Eigenvalue and transfer function (5) | Chandler@Berlin

Chandler@Berlin

ベルリン在住

Eigenvalue and Eigenvector

Vector case

次にベクトルに関して考えてみよう.読者は行列の計算に関して多少知っていると仮定する.行列はベクトルに作用して新しいベクトルを生み出す.たとえば,回転したり,拡大縮小したりする.この時ベクトル x に行列 Aを作用させるなどと言う.たとえば行列 A は回転という作用だったりする,すると新しく b が出てくるというわけである.

A x = b


これだけ見ると,スカラと同じような形なのだが,Aは通常とても複雑で,何なのかわかりにくい.しかし,もし,

Ax'= λ x'


のようなスカラλ とx' があったらどうだろう? もしあったら,

複雑な A は実は一つのスカラ λ と同じことをすることがあるということがわかる.
実は私はこの文が Eigenvalue について全てを語っていると思っている.この一文を理解するためにこの blog を書いているようなものだ.どんな x に対しても,というのは無理だが,ある特定の x' に対してならλ があるという場合だ.

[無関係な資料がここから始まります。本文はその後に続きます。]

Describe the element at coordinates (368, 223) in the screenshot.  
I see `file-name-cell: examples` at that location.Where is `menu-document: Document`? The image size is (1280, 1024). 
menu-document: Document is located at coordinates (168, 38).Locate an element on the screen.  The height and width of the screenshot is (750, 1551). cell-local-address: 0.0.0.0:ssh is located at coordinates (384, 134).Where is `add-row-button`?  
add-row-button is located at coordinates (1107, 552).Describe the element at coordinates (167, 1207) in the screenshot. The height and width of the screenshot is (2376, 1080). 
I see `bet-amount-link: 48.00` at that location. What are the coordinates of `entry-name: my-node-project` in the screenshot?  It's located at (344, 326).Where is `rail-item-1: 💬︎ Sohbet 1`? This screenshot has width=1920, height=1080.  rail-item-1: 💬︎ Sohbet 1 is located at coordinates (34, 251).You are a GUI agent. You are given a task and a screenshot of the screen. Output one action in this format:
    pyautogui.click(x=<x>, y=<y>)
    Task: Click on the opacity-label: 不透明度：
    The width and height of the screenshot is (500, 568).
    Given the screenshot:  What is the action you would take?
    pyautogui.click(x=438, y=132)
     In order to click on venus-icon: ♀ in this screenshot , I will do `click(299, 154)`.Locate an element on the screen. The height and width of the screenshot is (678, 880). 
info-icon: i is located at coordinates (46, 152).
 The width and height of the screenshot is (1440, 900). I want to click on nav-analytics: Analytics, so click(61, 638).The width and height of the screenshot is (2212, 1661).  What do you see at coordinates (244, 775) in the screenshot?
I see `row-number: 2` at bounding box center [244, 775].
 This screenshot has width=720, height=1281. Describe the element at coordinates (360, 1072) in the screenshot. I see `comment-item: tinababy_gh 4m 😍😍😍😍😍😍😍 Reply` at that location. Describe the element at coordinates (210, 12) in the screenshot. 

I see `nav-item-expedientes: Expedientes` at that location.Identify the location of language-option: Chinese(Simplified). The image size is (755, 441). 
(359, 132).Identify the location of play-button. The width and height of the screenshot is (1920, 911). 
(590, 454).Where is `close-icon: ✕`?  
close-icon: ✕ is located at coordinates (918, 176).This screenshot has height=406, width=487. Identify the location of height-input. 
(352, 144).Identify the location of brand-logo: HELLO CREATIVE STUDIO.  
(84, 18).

これはすごい.100x100の行列の性質の「一面」を,一つのスカラで示すことができるからだ.100x100の適当な行列があった時,それが何をするのかなんてのは普通はわからない.

ここで,A はベクトルに対して「何か」をする「操作」だった.(例えば拡大,縮小,回転など) そういう操作の正体がこの λ で示されることがある.こういうλ とそれに対するx'を,行列 A の正体,ではなく,固有の値と固有のベクトルということで,固有値(eingenvalue),固有ベクトル(eigenvector)と言う.

なんで固有値(eigenvalue)とか固有ベクトル(eigenvector)というのを考えるのかわかっただろうか.行列 A そのものをそのまま理解することは難しいので,その一面で特にわかりやすものを取り出して行列 A を探ろうというのが,固有値を使う解析なのである.

ところで,一つの nxn の行列 A (n>1) に対して普通,固有値は一個ではない.一個で全部示すことができるならばいいんだが,世の中そんなに甘くはない.普通は複数あることに注意すること.だから行列の「一面」という言葉を使ったのだ.